→ **What is being asked**:
Would you restate the full listing word for word and omit its pictures?
=== Begin Enclosure ===
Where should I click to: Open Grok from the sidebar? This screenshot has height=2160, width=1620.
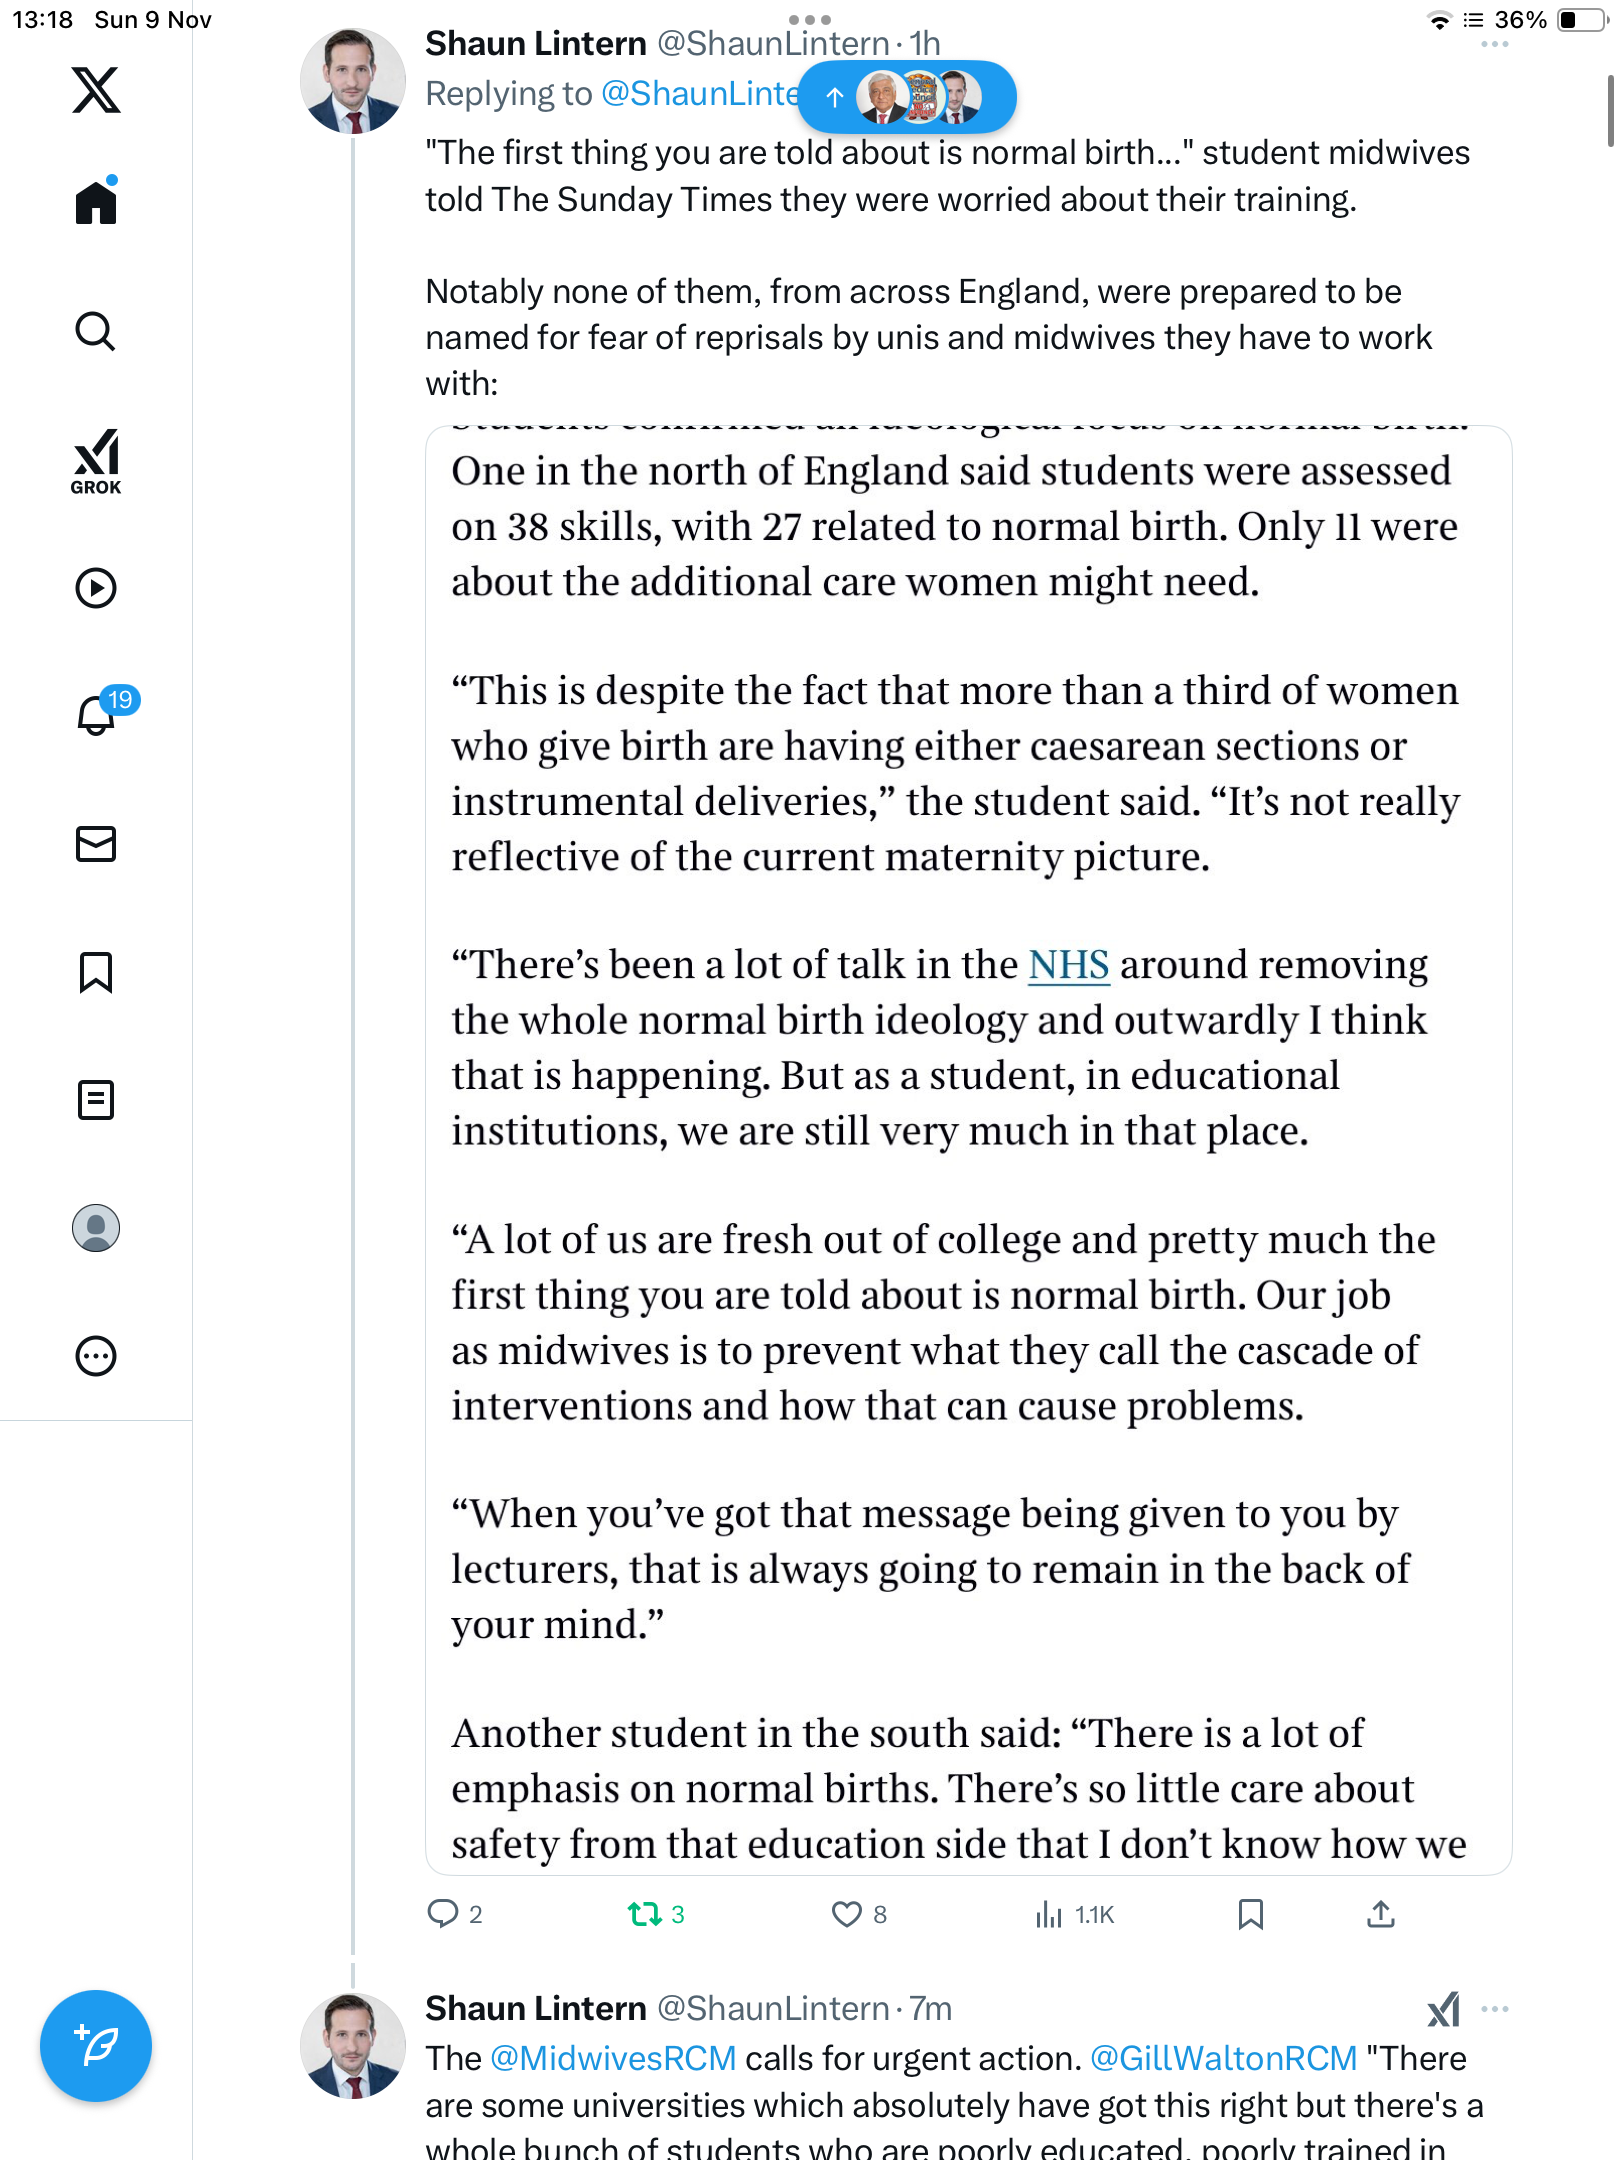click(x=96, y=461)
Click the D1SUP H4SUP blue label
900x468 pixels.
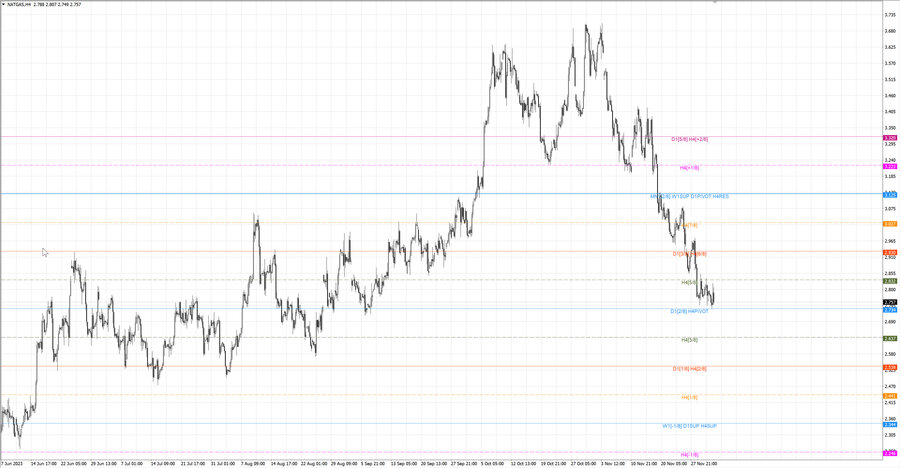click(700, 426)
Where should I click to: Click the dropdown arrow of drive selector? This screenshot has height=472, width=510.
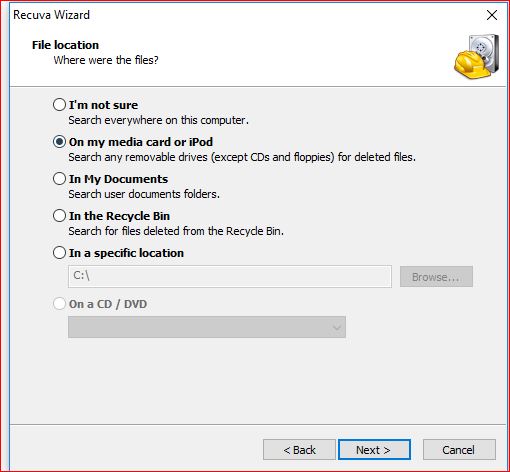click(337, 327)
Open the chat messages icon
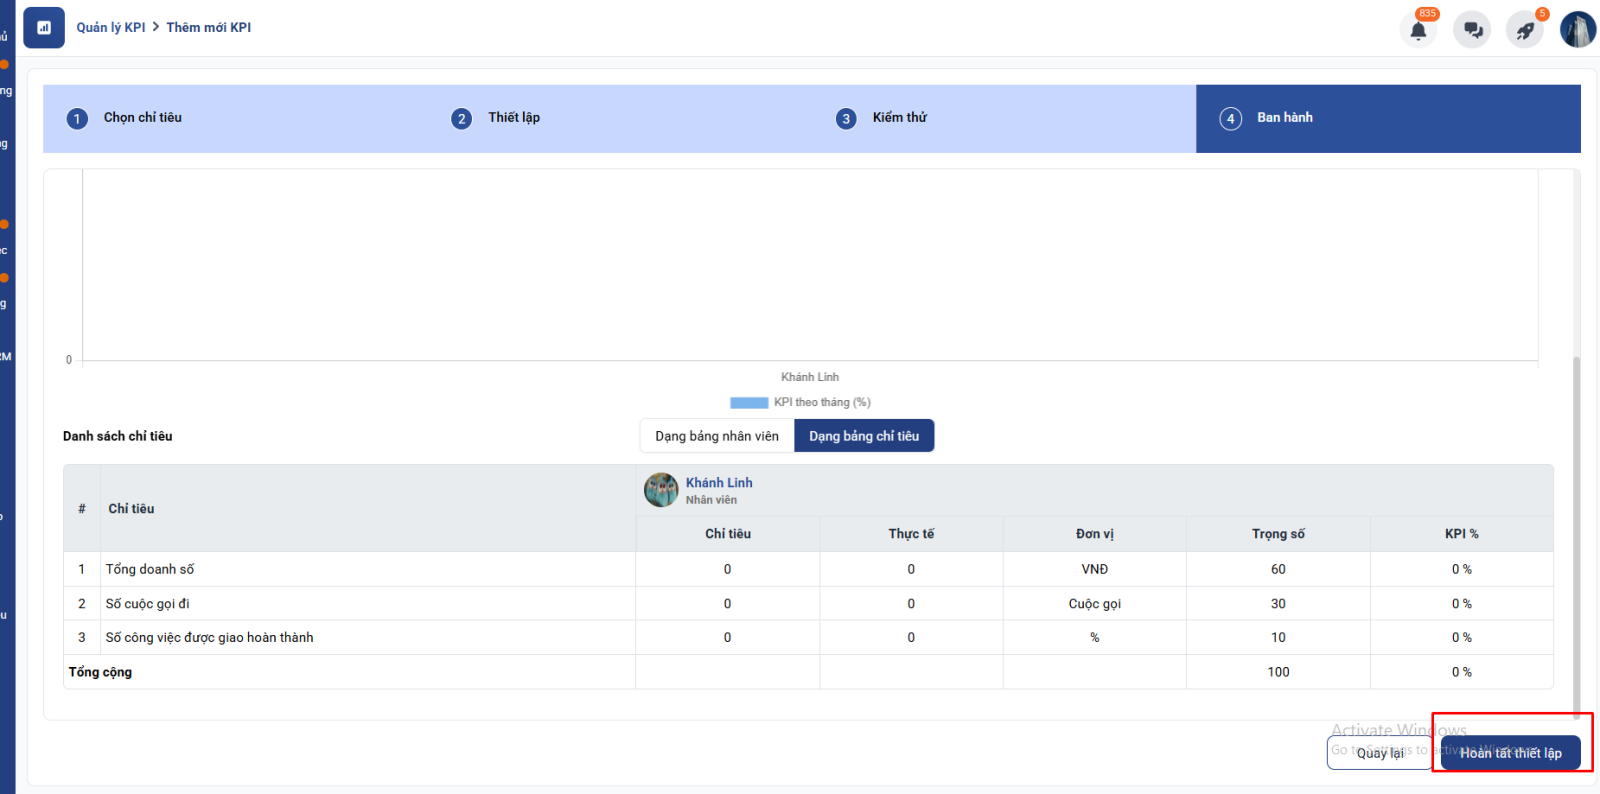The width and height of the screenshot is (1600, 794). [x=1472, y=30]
=== End Enclosure ===
→ **Response box**:
Where should I click to: Open Grok from the sidebar? This screenshot has height=2160, width=1620.
click(x=96, y=461)
Click the D1SUP H4SUP blue label
900x468 pixels.
click(700, 426)
Where should I click to: Click the dropdown arrow of drive selector? This screenshot has height=472, width=510.
click(337, 327)
Open the chat messages icon
The width and height of the screenshot is (1600, 794). [x=1472, y=30]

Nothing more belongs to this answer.